The importance of iron in nutrition


Iron can be supplemented orally or by intravenous injection. Simple inexpensive iron preparations are adequate. File photograph used for representational purposes only

Iron is quantitatively the most important element in all living organisms because of its role in oxygen transport and storage by haemoglobin; in energy metabolism and in cellular growth and proliferation. A normal adult male has 50 mg/kg of iron, while females have 40 mg/kg: and most of this iron is in haemoglobin which is essential to carry oxygen from the lungs to the tissues.  
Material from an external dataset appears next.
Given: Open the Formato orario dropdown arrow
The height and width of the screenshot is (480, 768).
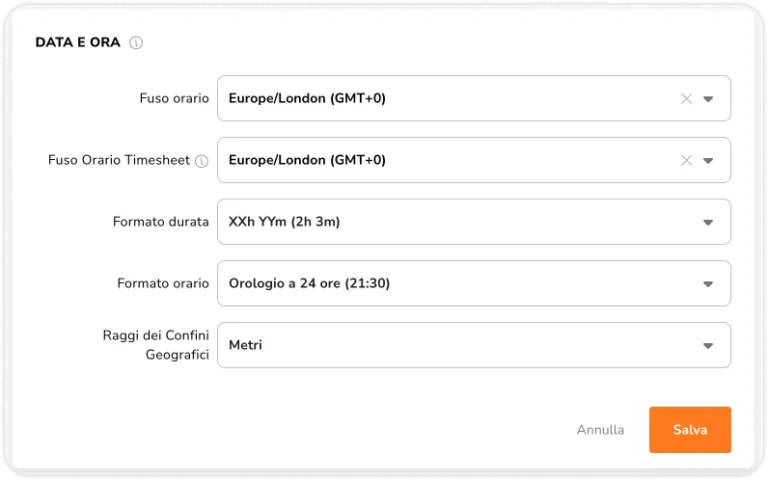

The main source of iron is in the food we eat, with males requiring 10 mg of iron daily in the diet of which only 1 mg is absorbed, while females need double the amount to compensate for menstrual blood loss. Non-vegetarian sources of iron are better absorbed, but a diet which contains millets, unpolished rice, milk or curd, pulses and leafy vegetable can provide adequate iron. However, this needs to be supplemented in pregnancy. 

Iron deficiency 

When the body’s iron is depleted, there is a fall in haemoglobin (Hb), and the red cells become smaller (MCV: normal 80-100). The following tests can help differentiate iron deficiency from thalassemia carrier state, since MCV is low in both these conditions: serum ferritin and Haemoglobin HPLC (variant). The normal serum ferritin is 24-336 nanograms per millilitre for adult males and 24-307 nanograms per millilitre for females. A fall in Hb results in weakness, shortness of breath and palpitations on walking. In children who are chronically deficient in iron, growth can be retarded.  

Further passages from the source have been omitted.